PROBLEM REQUIREMENTS :: Output each line of the data below exactly, omitting any image.

Collected data:

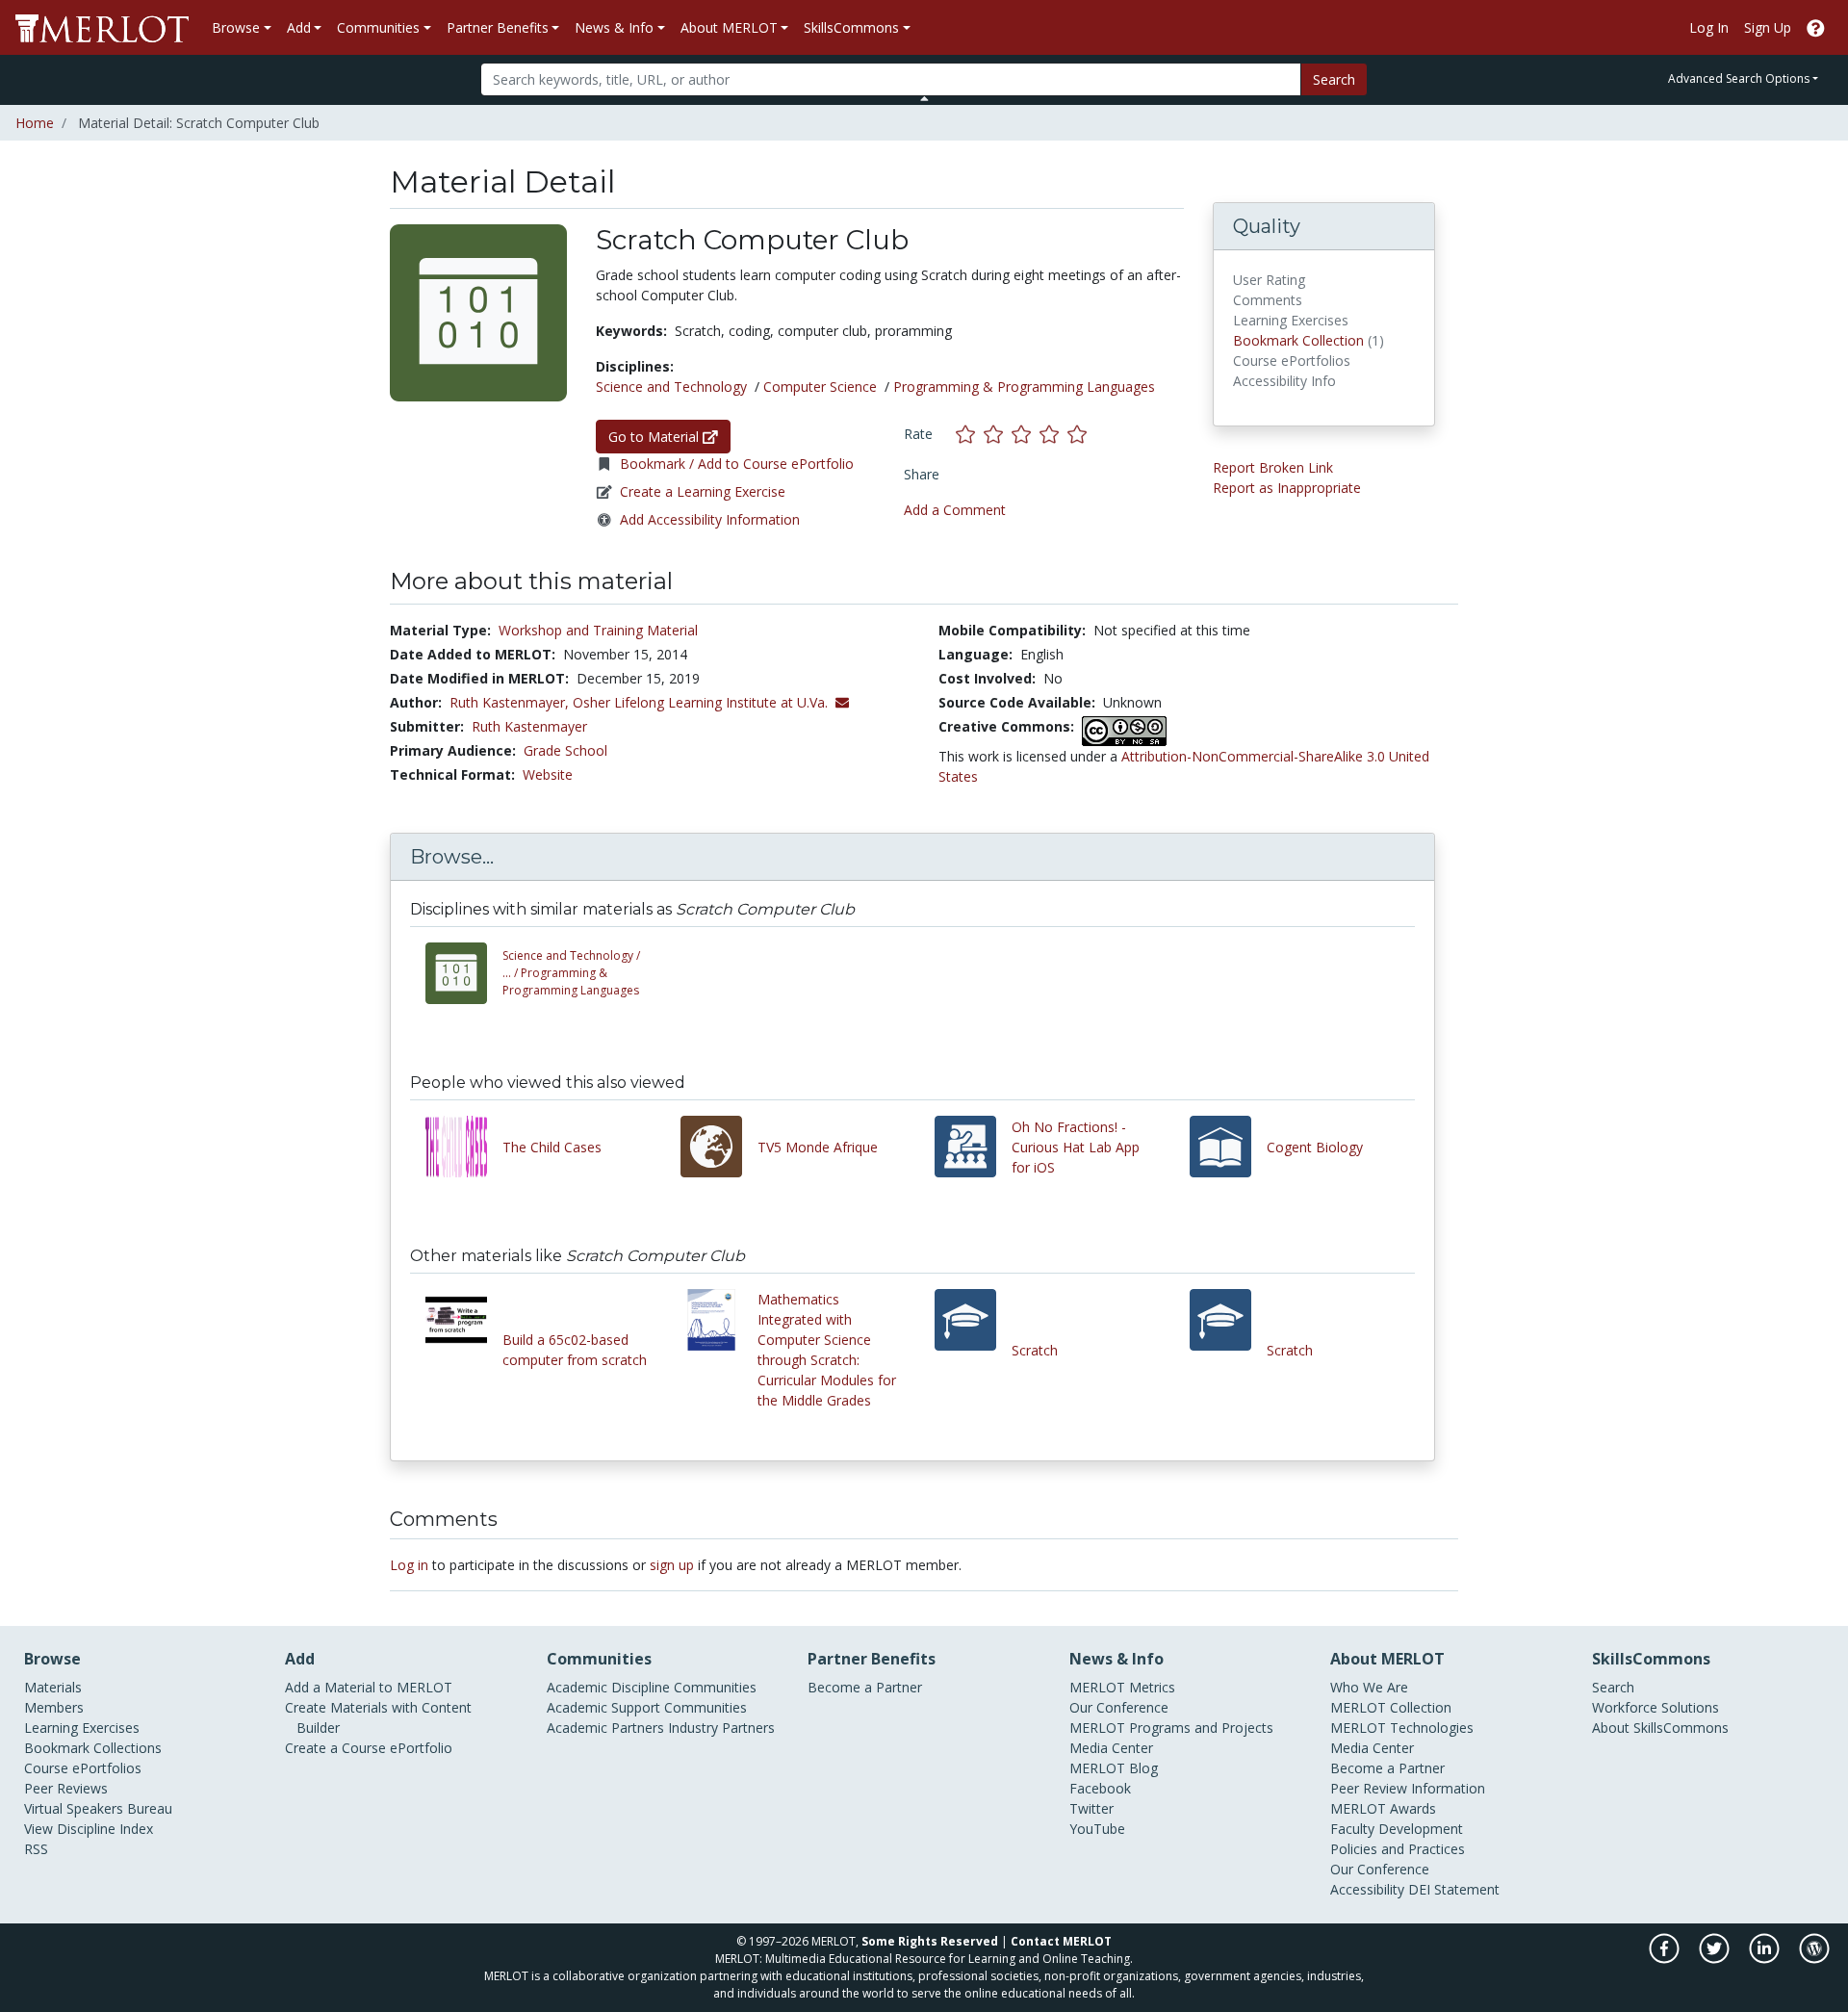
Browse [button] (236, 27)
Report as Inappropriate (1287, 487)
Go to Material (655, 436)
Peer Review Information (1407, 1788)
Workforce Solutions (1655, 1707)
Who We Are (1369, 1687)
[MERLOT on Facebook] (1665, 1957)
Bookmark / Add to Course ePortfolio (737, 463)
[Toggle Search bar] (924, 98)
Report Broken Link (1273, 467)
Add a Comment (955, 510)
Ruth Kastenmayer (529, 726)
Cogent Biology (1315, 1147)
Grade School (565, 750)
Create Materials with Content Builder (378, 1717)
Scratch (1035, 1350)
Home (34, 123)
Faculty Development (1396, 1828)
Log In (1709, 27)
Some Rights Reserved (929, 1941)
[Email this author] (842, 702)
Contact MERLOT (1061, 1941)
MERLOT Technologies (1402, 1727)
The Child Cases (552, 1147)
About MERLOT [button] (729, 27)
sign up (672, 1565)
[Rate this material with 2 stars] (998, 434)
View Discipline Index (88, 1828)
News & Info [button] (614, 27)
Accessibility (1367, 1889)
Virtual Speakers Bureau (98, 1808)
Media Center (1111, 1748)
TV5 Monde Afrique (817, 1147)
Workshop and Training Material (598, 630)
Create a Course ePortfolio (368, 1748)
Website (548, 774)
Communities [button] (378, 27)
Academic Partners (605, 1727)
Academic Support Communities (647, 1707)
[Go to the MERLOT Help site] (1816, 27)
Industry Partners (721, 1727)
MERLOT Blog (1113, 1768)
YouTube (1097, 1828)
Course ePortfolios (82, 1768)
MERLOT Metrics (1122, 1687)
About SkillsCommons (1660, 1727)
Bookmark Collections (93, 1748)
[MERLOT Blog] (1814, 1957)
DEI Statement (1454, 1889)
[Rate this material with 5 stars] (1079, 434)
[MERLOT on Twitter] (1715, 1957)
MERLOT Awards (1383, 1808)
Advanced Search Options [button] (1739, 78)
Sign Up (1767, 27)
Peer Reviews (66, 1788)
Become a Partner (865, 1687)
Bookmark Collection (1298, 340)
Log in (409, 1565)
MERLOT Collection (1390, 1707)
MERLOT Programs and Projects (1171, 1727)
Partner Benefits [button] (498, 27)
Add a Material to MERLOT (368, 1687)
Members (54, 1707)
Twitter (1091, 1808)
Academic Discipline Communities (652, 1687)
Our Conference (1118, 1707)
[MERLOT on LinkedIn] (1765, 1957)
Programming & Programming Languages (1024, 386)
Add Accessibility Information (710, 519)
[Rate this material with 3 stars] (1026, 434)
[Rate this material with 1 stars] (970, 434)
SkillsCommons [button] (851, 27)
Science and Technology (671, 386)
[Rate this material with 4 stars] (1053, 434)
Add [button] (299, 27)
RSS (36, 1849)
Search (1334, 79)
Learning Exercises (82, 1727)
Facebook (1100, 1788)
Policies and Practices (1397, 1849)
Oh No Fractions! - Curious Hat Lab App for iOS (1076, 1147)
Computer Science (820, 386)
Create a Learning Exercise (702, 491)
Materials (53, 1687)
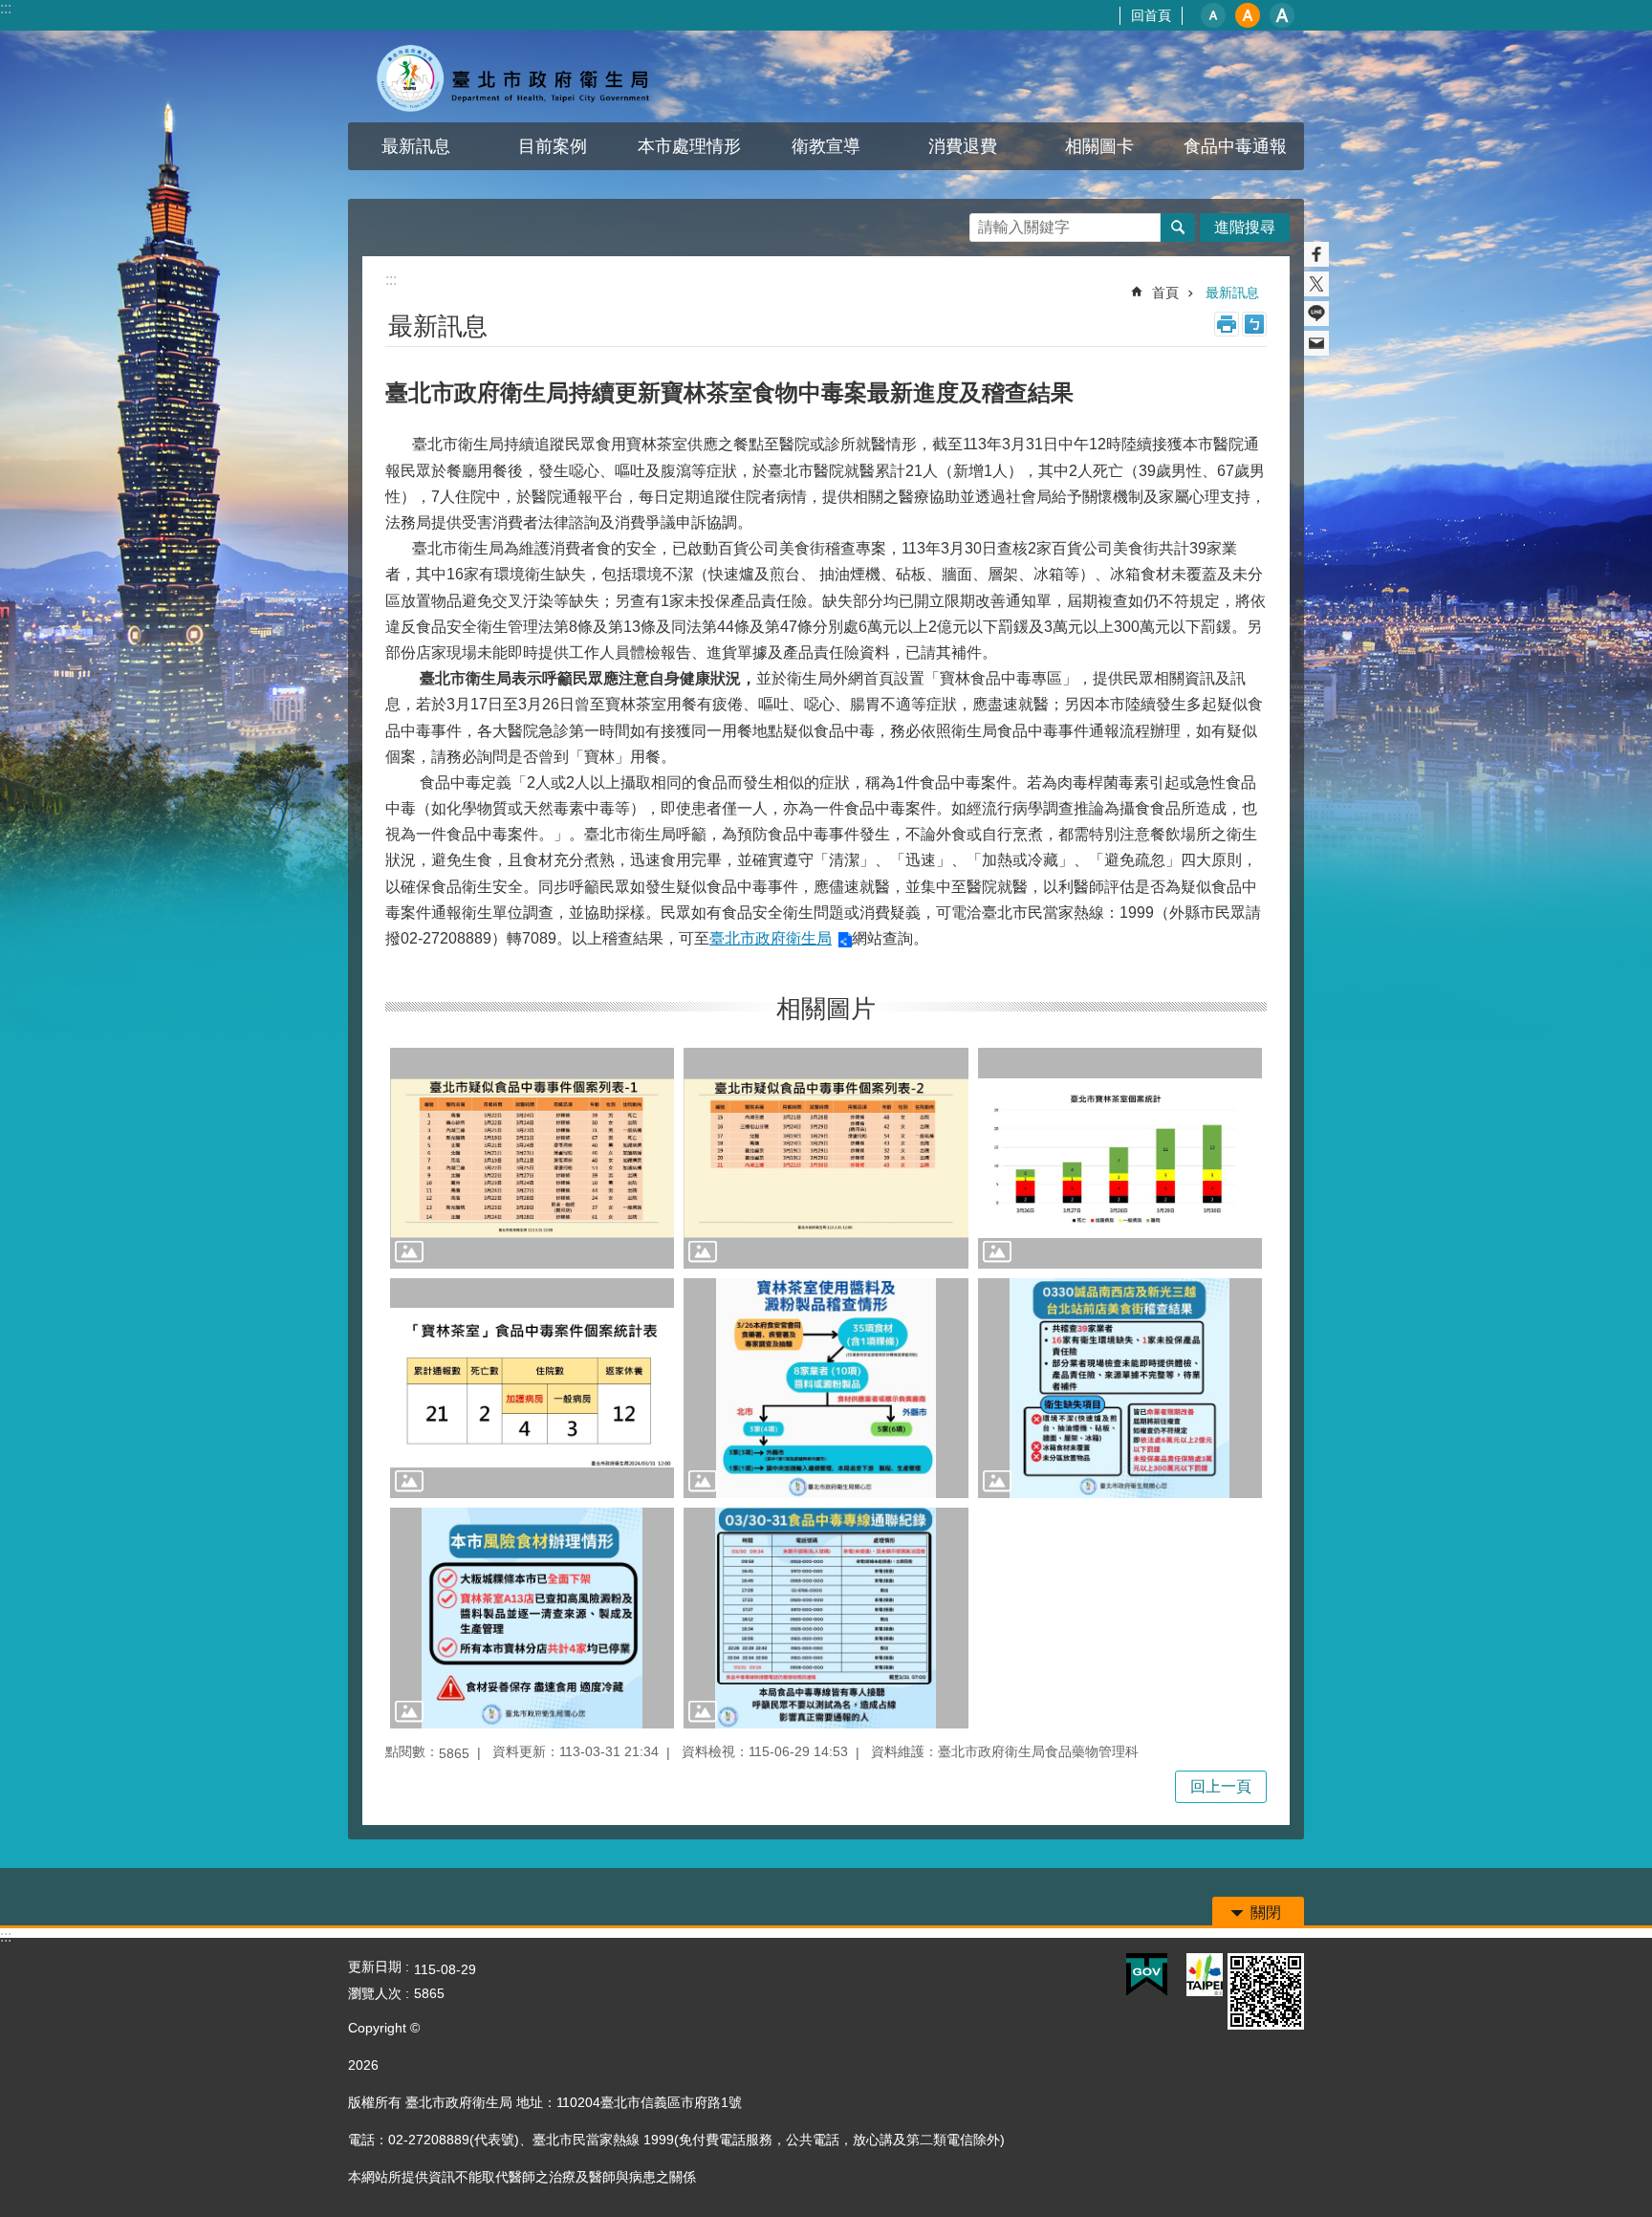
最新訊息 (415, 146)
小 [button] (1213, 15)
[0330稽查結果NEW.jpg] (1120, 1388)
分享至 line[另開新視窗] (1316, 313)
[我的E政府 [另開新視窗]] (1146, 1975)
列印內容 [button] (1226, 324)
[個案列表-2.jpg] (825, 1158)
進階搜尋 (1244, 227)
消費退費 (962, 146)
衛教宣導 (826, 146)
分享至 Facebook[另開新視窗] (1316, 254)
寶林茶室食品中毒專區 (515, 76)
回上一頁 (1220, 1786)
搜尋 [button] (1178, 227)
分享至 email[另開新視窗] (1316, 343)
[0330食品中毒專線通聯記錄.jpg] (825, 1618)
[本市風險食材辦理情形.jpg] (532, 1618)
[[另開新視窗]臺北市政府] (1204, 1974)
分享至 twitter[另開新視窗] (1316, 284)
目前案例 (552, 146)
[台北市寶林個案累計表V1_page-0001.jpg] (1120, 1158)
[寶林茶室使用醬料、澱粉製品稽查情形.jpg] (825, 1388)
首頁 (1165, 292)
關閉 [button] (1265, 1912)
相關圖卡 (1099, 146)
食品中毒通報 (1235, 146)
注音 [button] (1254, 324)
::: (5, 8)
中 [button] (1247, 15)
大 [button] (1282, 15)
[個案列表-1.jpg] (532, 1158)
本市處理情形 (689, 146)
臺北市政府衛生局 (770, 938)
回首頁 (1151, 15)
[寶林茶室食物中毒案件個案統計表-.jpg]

ANSWER BOX ::
Browse [button] (236, 27)
Report as Inappropriate (1287, 487)
Go to Material (655, 436)
Peer Review Information (1407, 1788)
Workforce Solutions (1655, 1707)
Who We Are (1369, 1687)
[MERLOT on Facebook] (1665, 1957)
Bookmark / Add to Course ePortfolio (737, 463)
[Toggle Search bar] (924, 98)
Report Broken Link (1273, 467)
Add a Comment (955, 510)
Ruth Kastenmayer (529, 726)
Cogent Biology (1315, 1147)
Grade School (565, 750)
Create Materials with Content Builder (378, 1717)
Scratch (1035, 1350)
Home (34, 123)
Faculty Development (1396, 1828)
Log In (1709, 27)
Some Rights Reserved (929, 1941)
[Email this author] (842, 702)
Contact MERLOT (1061, 1941)
MERLOT Technologies (1402, 1727)
The Child Cases (552, 1147)
About MERLOT [button] (729, 27)
sign up (672, 1565)
[Rate this material with 2 stars] (998, 434)
View Discipline Index (88, 1828)
News & Info [button] (614, 27)
Accessibility (1367, 1889)
Virtual Speakers Bureau (98, 1808)
Media Center (1111, 1748)
TV5 Monde Afrique (817, 1147)
Workshop and Training Material (598, 630)
Create a Course ePortfolio (368, 1748)
Website (548, 774)
Communities [button] (378, 27)
Academic Partners (605, 1727)
Academic Support Communities (647, 1707)
[Go to the MERLOT Help site] (1816, 27)
Industry Partners (721, 1727)
MERLOT Blog (1113, 1768)
YouTube (1097, 1828)
Course ePortfolios (82, 1768)
MERLOT Metrics (1122, 1687)
About SkillsCommons (1660, 1727)
Bookmark Collections (93, 1748)
[MERLOT Blog] (1814, 1957)
DEI Statement (1454, 1889)
[Rate this material with 5 stars] (1079, 434)
[MERLOT on Twitter] (1715, 1957)
MERLOT Awards (1383, 1808)
Advanced Search Options [button] (1739, 78)
Sign Up (1767, 27)
Peer Reviews (66, 1788)
Become a Partner (865, 1687)
Bookmark Collection (1298, 340)
Log in (409, 1565)
MERLOT Collection (1390, 1707)
MERLOT Programs and Projects (1171, 1727)
Partner Benefits [button] (498, 27)
Add a Material to MERLOT (368, 1687)
Members (54, 1707)
Twitter (1091, 1808)
Academic Discipline Communities (652, 1687)
Our Conference (1118, 1707)
[MERLOT on LinkedIn] (1765, 1957)
Programming & Programming Languages (1024, 386)
Add Accessibility Information (710, 519)
[Rate this material with 3 stars] (1026, 434)
[Rate this material with 1 stars] (970, 434)
SkillsCommons [button] (851, 27)
Science and Technology (671, 386)
[Rate this material with 4 stars] (1053, 434)
Add [button] (299, 27)
RSS (36, 1849)
Search (1334, 79)
Learning Exercises (82, 1727)
Facebook (1100, 1788)
Policies and Practices (1397, 1849)
Oh No Fractions! - Curious Hat Lab App for iOS (1076, 1147)
Computer Science (820, 386)
Create a Learning Exercise (702, 491)
Materials (53, 1687)
最新訊息 (415, 146)
小 [button] (1213, 15)
[0330稽查結果NEW.jpg] (1120, 1388)
分享至 line[另開新視窗] (1316, 313)
[我的E政府 [另開新視窗]] (1146, 1975)
列印內容 [button] (1226, 324)
[個案列表-2.jpg] (825, 1158)
進階搜尋 (1244, 227)
消費退費 (962, 146)
衛教宣導 (826, 146)
分享至 Facebook[另開新視窗] (1316, 254)
寶林茶室食品中毒專區 (515, 76)
回上一頁 (1220, 1786)
搜尋 [button] (1178, 227)
分享至 email[另開新視窗] (1316, 343)
[0330食品中毒專線通聯記錄.jpg] (825, 1618)
[本市風險食材辦理情形.jpg] (532, 1618)
[[另開新視窗]臺北市政府] (1204, 1974)
分享至 twitter[另開新視窗] (1316, 284)
目前案例 (552, 146)
[台北市寶林個案累計表V1_page-0001.jpg] (1120, 1158)
[寶林茶室使用醬料、澱粉製品稽查情形.jpg] (825, 1388)
首頁 (1165, 292)
關閉 [button] (1265, 1912)
相關圖卡 (1099, 146)
食品中毒通報 (1235, 146)
注音 [button] (1254, 324)
::: (5, 8)
中 [button] (1247, 15)
大 [button] (1282, 15)
[個案列表-1.jpg] (532, 1158)
本市處理情形 (689, 146)
臺北市政府衛生局 (770, 938)
回首頁 (1151, 15)
[寶林茶室食物中毒案件個案統計表-.jpg]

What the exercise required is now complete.